Chleb Simona jest produktem piekarskim pomysłu nie­mieckiego. Wytwarza się go wprost z żyta, które moczy się w kadzi przez kilka godzin aż ziarna zmiękną, dając się w palcach rozetrzeć. Następnie wypuszcza się wodę, a całą tę masę wkłada się do specjalnej maszyny, tnącej i rozgniatającej ziarno na miazgę. Do tej miazgi dodaje się trochę kwasu, dzieli na kawałki i formuje w kształt cegieł. Po wyrośnięciu piecze się te sztuki w specjalnym piecu drzewnym, w którym umieszczono naczynie z wodą. Drzwiczki zamazuje się gliną. Właściwie nie jest to proces pieczenia lecz parzenia, trwający ponad 12 godzin. Miękisz i skórka mają po wyjęciu brunatny kolor.

Oczywiście, że temperatura pieca nie jest tak wysoka, jak przy pieczeniu normalnego chleba.

 

Rozdział V

 

Wypiek ciast białych i luksusowych

 

Białe pieczywo wymaga rozczynów czyli mieszaniny mąki pszennej, drożdży, cukru, jeśli się dodaje, i wody lub mleka.

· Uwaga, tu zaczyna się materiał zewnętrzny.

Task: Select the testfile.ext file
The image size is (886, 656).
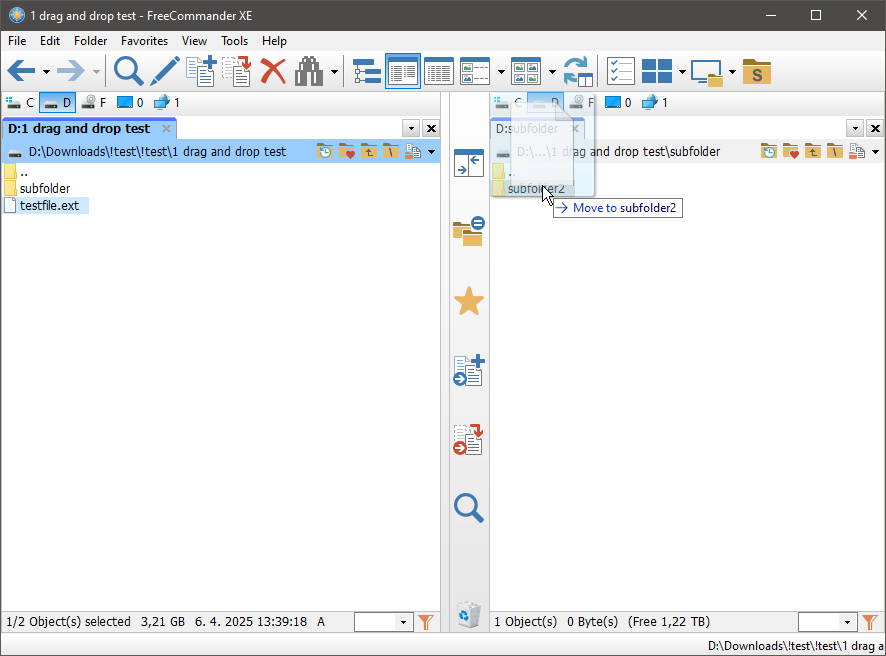Action: 49,205
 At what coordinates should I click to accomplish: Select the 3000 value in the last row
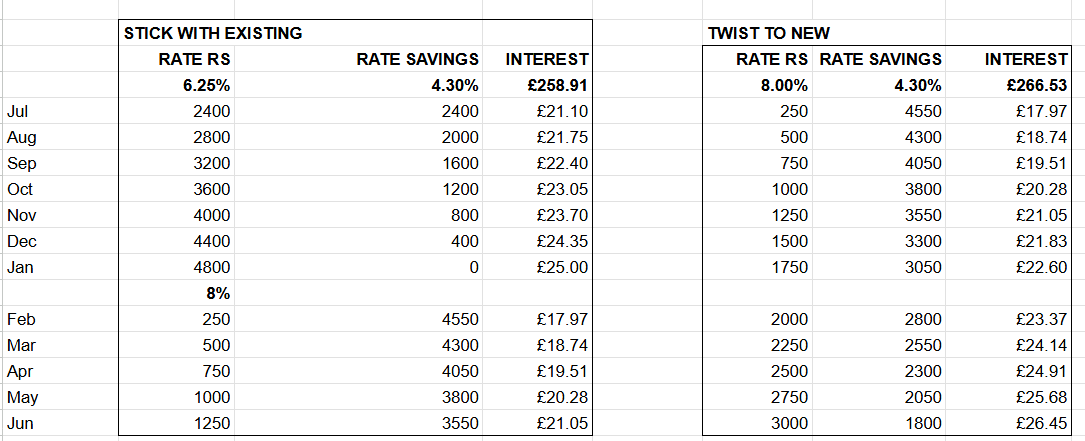758,423
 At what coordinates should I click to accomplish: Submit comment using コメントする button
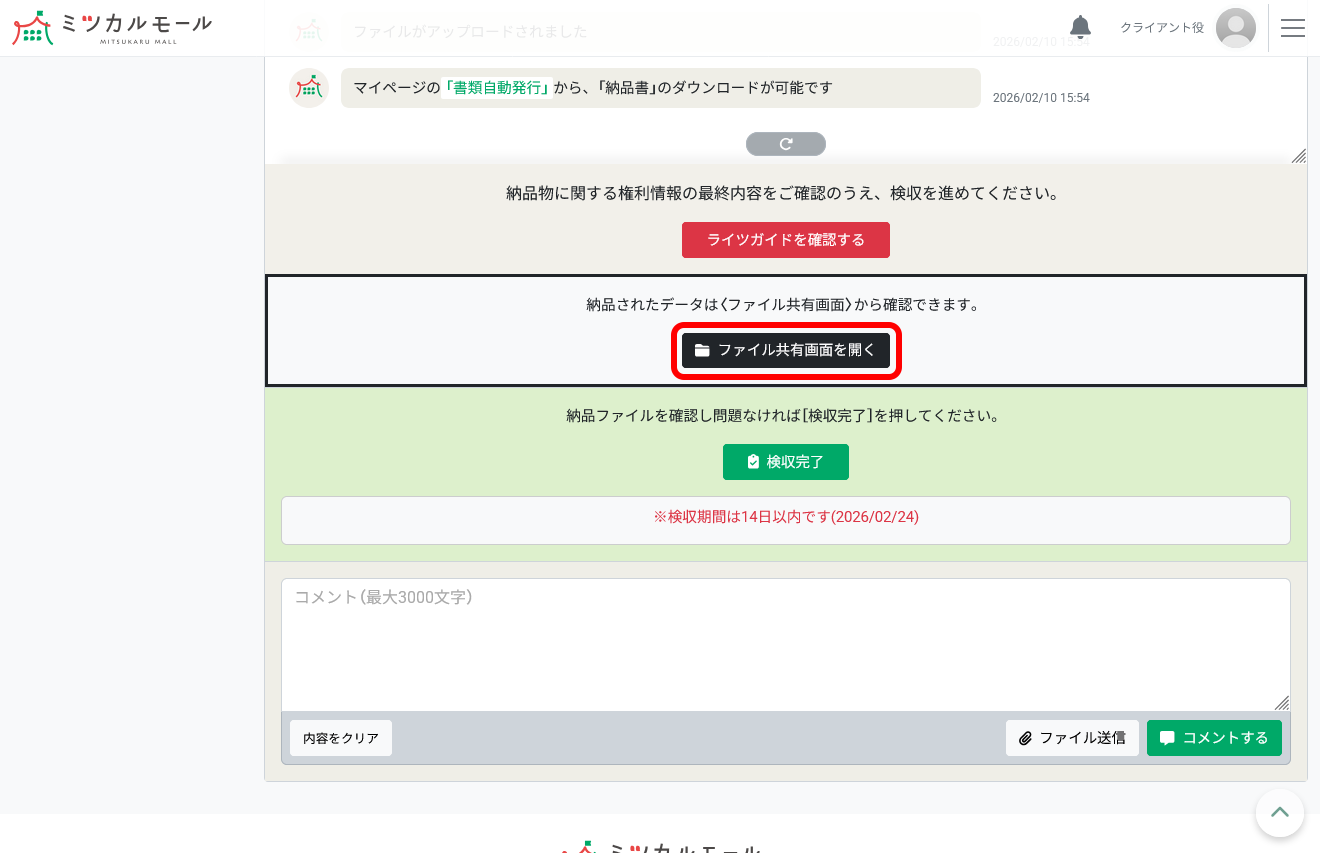pyautogui.click(x=1214, y=738)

Rozczyn taki, zwany także podmłodą, wynosi — za­leżnie od gatunku pieczywa — od 30%—80% całości.

Praktyka wykazała, że można i bez rozczynu produ­kować pieczywo, nie jest ono jednak ani tak smaczne, ani tak ładne, jak przy prowadzeniu rozczynowym. Dlatego stać trzeba na platformie prowadzenia pośre­dniego tj. używania rozczynów. Bezrozczynowe prowa­dzenie nazywamy bezpośrednim.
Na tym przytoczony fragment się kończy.